**TASK REQUIREMENTS**
Could you output all of the records below exactly as they appear?

- - - -

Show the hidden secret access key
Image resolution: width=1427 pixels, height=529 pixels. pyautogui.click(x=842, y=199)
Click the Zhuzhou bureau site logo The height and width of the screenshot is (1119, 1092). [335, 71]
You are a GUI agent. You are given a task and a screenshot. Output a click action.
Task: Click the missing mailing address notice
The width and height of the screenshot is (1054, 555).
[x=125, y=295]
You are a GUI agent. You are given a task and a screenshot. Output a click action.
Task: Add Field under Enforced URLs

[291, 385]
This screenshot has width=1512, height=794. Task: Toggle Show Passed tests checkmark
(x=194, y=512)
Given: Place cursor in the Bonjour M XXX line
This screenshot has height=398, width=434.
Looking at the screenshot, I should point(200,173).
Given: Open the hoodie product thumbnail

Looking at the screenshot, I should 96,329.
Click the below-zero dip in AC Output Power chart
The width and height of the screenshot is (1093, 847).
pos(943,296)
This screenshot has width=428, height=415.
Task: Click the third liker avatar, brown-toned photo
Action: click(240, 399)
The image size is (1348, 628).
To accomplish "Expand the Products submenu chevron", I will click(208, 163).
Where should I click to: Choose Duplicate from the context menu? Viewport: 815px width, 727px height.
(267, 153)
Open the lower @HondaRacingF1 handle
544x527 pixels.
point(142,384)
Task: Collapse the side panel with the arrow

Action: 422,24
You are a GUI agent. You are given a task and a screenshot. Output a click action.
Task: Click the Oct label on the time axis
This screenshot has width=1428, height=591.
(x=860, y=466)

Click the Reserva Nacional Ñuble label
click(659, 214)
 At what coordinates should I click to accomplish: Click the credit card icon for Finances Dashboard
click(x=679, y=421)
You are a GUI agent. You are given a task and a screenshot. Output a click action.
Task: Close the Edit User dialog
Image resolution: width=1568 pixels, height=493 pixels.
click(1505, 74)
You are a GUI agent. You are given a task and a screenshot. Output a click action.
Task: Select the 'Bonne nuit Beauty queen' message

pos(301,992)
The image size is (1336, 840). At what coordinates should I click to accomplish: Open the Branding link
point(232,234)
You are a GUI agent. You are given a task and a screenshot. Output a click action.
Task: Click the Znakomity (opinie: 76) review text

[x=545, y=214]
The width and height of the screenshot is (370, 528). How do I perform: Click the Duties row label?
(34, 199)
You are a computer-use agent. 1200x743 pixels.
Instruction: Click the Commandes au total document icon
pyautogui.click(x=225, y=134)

- - - -

**TASK ANSWER**
Show the hidden secret access key
Image resolution: width=1427 pixels, height=529 pixels. pyautogui.click(x=842, y=199)
Click the Zhuzhou bureau site logo The height and width of the screenshot is (1119, 1092). [335, 71]
You are a GUI agent. You are given a task and a screenshot. Output a click action.
Task: Click the missing mailing address notice
The width and height of the screenshot is (1054, 555).
[x=125, y=295]
You are a GUI agent. You are given a task and a screenshot. Output a click action.
Task: Add Field under Enforced URLs

[291, 385]
This screenshot has width=1512, height=794. Task: Toggle Show Passed tests checkmark
(x=194, y=512)
Given: Place cursor in the Bonjour M XXX line
This screenshot has height=398, width=434.
Looking at the screenshot, I should point(200,173).
Given: Open the hoodie product thumbnail

Looking at the screenshot, I should 96,329.
Click the below-zero dip in AC Output Power chart
The width and height of the screenshot is (1093, 847).
pos(943,296)
This screenshot has width=428, height=415.
Task: Click the third liker avatar, brown-toned photo
Action: click(240, 399)
The image size is (1348, 628).
To accomplish "Expand the Products submenu chevron", I will click(208, 163).
Where should I click to: Choose Duplicate from the context menu? Viewport: 815px width, 727px height.
(267, 153)
Open the lower @HondaRacingF1 handle
544x527 pixels.
point(142,384)
Task: Collapse the side panel with the arrow

Action: 422,24
You are a GUI agent. You are given a task and a screenshot. Output a click action.
Task: Click the Oct label on the time axis
This screenshot has width=1428, height=591.
(x=860, y=466)

Click the Reserva Nacional Ñuble label
click(659, 214)
 At what coordinates should I click to accomplish: Click the credit card icon for Finances Dashboard
click(x=679, y=421)
You are a GUI agent. You are given a task and a screenshot. Output a click action.
Task: Close the Edit User dialog
Image resolution: width=1568 pixels, height=493 pixels.
click(1505, 74)
You are a GUI agent. You are given a task and a screenshot. Output a click action.
Task: Select the 'Bonne nuit Beauty queen' message

pos(301,992)
The image size is (1336, 840). At what coordinates should I click to accomplish: Open the Branding link
point(232,234)
You are a GUI agent. You are given a task and a screenshot. Output a click action.
Task: Click the Znakomity (opinie: 76) review text

[x=545, y=214]
The width and height of the screenshot is (370, 528). How do I perform: Click the Duties row label?
(34, 199)
You are a computer-use agent. 1200x743 pixels.
Instruction: Click the Commandes au total document icon
pyautogui.click(x=225, y=134)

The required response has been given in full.